Protein tyrosine phosphatase (PTP-CPS4B) is a signaling enzyme that is essential for a wide range of cellular processes, like metabolism, proliferation, survival and motility. Studies suggest that PTPs are vital for the production of Wzy-dependent capsule in bacteria, making it a valuable target for the discovery of pneumonia associated anti-virulence antibacterial agents. Present study aims at identifying the potential drug candidates to be exploited in inhibiting the growth of Streptococcus pneumonia targeting PTP-CPS4B.

MATERIALS AND METHODS

The present study exploits the molecular docking potential coupled with molecular dynamic simulation as well as free energy calculations to identify potential inhibitors of PTP-CPS4B. Libraries of known and unknown compounds were docked into the active site of PTP-CPS4B using MOE. The compounds with best binding affinity and orientation were subjected to MD simulations and free energy calculations.

FINDINGS

Top three compounds based on their binding energy and well composed interaction pattern obtained from molecular docking study were subjected to MD simulations and were compared to reported antibiotic drugs. MD Simulation studies have shown that the presence of an inhibitor inside the active site reduces protein flexibility as evident from RMSD, RMSF and Principal component analyses. MD simulations identified a transition from extended to bended motional shift in loop α6 of the PTP-CPS4B in ligand bound state.

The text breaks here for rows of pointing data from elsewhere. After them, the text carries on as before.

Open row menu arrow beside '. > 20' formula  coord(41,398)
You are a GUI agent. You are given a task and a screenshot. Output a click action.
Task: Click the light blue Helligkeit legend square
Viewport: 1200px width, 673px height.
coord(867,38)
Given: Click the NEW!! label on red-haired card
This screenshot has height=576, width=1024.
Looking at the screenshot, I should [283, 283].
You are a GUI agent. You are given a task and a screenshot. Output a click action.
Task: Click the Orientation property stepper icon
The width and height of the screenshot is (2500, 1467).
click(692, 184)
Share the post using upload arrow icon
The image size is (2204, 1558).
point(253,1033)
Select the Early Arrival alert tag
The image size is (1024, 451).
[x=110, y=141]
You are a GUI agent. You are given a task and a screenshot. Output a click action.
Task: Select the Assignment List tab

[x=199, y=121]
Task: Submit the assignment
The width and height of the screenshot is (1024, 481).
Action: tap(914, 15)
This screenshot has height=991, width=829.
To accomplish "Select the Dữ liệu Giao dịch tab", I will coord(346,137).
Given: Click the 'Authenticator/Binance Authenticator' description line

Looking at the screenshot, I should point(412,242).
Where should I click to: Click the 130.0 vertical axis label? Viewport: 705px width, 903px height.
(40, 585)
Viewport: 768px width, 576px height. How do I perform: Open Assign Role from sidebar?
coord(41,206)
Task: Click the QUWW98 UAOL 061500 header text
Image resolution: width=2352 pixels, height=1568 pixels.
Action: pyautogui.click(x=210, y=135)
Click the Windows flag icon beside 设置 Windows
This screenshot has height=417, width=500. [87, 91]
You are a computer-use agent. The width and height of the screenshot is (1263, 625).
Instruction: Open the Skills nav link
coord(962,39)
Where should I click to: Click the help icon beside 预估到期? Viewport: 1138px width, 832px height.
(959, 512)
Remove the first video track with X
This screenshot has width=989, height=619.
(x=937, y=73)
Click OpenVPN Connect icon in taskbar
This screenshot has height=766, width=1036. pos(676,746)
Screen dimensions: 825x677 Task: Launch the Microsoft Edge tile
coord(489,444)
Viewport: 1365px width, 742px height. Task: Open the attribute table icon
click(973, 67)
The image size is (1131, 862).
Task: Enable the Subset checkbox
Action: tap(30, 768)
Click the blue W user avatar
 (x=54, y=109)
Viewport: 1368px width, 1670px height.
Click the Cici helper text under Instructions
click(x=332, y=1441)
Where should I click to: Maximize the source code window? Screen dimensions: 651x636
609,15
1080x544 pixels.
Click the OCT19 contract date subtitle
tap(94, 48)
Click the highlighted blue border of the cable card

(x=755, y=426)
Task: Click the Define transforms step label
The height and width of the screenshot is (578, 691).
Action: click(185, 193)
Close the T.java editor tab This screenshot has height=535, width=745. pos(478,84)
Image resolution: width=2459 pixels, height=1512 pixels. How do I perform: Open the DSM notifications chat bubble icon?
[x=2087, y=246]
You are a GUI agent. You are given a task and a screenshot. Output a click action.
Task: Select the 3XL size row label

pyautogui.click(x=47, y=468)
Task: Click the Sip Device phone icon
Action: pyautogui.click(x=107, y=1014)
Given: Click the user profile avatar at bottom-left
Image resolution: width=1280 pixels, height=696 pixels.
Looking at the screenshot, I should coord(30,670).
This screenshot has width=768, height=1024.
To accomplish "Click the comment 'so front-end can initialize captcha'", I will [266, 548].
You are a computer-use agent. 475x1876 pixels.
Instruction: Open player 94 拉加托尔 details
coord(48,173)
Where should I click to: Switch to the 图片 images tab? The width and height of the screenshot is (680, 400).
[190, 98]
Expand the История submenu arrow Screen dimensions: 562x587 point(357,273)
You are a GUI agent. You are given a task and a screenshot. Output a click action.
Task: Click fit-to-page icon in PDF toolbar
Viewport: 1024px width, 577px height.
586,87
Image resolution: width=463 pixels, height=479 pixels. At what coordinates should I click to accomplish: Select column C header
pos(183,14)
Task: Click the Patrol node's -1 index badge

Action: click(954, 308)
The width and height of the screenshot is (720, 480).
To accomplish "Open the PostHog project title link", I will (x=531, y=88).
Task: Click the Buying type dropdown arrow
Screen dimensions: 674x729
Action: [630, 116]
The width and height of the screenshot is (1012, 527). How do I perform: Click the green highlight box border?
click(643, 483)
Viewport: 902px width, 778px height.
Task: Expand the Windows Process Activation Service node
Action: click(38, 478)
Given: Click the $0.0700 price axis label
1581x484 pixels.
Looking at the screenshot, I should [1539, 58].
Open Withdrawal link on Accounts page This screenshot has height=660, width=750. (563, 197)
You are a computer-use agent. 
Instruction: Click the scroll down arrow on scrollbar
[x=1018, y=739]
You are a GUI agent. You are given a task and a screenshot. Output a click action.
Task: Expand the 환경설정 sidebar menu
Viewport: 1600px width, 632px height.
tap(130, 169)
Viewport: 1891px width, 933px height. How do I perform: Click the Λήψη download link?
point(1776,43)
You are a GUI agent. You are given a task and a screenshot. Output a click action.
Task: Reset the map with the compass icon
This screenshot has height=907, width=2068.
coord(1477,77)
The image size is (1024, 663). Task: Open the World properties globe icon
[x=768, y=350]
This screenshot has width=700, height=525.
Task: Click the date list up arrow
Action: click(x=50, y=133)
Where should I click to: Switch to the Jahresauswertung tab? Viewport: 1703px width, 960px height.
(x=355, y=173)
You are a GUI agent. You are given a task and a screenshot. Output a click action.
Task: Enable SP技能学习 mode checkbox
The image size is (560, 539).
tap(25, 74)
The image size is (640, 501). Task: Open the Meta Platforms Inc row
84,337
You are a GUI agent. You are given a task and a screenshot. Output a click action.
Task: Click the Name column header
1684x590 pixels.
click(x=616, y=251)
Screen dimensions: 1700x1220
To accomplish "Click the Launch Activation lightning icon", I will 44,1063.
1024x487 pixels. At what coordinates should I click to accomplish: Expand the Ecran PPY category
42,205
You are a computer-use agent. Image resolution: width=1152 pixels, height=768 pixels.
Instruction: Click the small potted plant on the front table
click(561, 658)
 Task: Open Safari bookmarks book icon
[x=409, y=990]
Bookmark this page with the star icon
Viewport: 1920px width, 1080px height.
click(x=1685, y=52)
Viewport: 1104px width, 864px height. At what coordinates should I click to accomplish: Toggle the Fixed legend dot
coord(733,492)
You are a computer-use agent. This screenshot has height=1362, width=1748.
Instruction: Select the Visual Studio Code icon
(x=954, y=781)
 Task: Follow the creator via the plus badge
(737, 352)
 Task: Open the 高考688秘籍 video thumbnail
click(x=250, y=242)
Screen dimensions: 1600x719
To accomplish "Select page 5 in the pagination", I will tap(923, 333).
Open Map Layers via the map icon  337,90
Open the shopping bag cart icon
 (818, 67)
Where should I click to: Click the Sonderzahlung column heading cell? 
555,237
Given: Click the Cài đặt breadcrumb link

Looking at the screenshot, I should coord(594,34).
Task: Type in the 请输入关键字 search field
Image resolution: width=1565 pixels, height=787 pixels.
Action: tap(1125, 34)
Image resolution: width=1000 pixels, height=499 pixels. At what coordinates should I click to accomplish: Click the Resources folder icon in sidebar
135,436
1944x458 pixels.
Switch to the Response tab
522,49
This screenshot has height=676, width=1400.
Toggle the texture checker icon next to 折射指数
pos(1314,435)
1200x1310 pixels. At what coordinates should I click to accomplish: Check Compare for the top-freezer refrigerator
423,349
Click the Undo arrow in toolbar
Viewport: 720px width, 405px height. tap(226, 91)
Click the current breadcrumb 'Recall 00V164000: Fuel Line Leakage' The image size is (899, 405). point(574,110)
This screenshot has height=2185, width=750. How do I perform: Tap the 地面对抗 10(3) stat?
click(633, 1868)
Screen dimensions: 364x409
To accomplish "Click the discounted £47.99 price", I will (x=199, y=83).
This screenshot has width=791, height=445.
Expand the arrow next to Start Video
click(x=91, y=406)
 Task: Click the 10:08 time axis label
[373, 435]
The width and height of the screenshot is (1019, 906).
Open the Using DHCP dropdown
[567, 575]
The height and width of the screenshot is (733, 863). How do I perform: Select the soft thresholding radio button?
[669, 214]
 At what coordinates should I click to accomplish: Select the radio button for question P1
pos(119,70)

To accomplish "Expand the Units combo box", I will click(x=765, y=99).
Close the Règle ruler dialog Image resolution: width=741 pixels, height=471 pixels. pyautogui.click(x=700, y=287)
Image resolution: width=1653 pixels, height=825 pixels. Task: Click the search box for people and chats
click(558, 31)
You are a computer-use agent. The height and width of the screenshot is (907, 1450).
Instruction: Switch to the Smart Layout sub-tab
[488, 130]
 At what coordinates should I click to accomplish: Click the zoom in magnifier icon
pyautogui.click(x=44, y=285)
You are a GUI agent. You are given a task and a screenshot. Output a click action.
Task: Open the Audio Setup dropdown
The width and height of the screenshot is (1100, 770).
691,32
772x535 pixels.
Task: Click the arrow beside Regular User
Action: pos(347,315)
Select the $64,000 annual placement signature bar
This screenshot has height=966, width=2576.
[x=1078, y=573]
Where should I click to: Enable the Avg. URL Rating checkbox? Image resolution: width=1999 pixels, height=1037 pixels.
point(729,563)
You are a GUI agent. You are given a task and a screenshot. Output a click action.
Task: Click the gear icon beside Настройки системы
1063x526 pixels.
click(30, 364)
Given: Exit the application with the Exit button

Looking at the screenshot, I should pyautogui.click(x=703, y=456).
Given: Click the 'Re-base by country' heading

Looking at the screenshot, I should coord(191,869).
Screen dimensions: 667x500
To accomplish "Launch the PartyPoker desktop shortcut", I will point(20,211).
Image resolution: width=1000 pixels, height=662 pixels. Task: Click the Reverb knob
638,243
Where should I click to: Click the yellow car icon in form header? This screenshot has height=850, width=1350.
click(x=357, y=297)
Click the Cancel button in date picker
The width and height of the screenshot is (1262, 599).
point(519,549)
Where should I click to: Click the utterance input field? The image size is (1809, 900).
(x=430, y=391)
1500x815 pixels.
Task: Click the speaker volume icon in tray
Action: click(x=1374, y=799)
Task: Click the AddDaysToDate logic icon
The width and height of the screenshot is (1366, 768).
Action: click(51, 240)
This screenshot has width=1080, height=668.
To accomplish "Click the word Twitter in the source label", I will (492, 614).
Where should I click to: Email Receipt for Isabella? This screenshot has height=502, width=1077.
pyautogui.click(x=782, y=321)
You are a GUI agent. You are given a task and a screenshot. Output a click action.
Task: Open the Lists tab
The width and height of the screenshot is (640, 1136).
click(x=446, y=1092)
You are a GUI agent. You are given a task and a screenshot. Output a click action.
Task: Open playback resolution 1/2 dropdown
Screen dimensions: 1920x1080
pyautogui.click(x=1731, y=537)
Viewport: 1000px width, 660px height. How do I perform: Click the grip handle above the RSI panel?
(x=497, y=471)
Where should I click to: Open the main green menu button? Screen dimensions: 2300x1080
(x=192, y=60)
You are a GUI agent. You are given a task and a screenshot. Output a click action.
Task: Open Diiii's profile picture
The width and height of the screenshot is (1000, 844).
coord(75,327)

This flexibility was reported in the RMSF analysis and verified by the visual investigation of the loop α6 at different time intervals during the simulation. Free energy of binding affinity (computed using MMPBSA &MMGBSA approach) and the interaction patterns obtained from MD trajectory indicate that compound ZN1 (-31.50 Kcal/mol), ZN2 (-33.14 Kcal/mol) and ZN3 (-26.60 Kcal/mol) are potential drug candidates against PTP-CPS4B. Residue wise decomposition study helped in identifying the role of individual amino acid towards the overall inhibition behavior of the compounds. PCA analysis has led to the conclusion that the behavior of PTP-CPS4B inhibitors causes conformational dynamics that can be used to describe the protein inhibition mechanism.

SIGNIFICANCE

The outcome reveals that this study provide enough evidences for the consideration of ZN1, ZN2, ZN3 as potential PTP-CPS4B inhibitors and further in vitro and in vivo studies may prove their therapeutic potential.